Document passage —
┌──

Also, in on_body_scroll, you could avoid the for loop : divide
$('#body').position()['scrollTop'] by the height of an image
'fraid not - sometimes the rendered text runs longer than the image, so the "row" can be higher than the image. Example: http://toolserver.org/~magnus/book2scroll/index.html (scroll down and you'll see it)
hmm, you are right ; I had a "pure scan" version in mind.
But it would be nice to have a version that does not load the text, just in order to see if the WMF servers are fast enough to provide the same fluidity as in the Google Books interface.
For the size quantization, I think it is better to request a desired width than a desired height ; the API does not exactly give you the height you request. In addition, if you quantize the width you will be likely to request thumbs that are already created by ProofreadPage.
Also, for the text, I just had a crazy idea : instead of requesting the text of each page, you can do a single request for the whole book, using &action=parse (pass the <pages/> command to it, as in this script : http://wikisource.org/wiki/MediaWiki:Dictionary.js ).
Then we can split the returned string with a regexp that detects the page breaks (they are in a special span element), and place it in the corresponding divs ; things will break whenever a html formatting element ends on a different page than where it begins, but we could write a function that balances the missing elements.

└──

What you will do —
- A) In the book scroller discussion, which action is suggested for getting the text of the whole book in a single request?
- B) Reproduce the part of the book scroller discussion between "hmm, you are" and "created by ProofreadPage.", inclusive.

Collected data
┌──

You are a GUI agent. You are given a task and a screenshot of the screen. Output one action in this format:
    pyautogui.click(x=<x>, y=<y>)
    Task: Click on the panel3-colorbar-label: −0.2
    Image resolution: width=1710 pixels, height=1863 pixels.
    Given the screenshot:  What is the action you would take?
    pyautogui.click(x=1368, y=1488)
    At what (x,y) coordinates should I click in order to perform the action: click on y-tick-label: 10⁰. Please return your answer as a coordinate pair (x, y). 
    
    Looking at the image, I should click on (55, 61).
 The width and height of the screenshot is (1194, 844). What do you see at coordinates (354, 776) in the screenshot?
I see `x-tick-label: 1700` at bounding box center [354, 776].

└──

Answers for each item —
- A) &action=parse

- B)
hmm, you are right ; I had a "pure scan" version in mind.
But it would be nice to have a version that does not load the text, just in order to see if the WMF servers are fast enough to provide the same fluidity as in the Google Books interface.
For the size quantization, I think it is better to request a desired width than a desired height ; the API does not exactly give you the height you request. In addition, if you quantize the width you will be likely to request thumbs that are already created by ProofreadPage.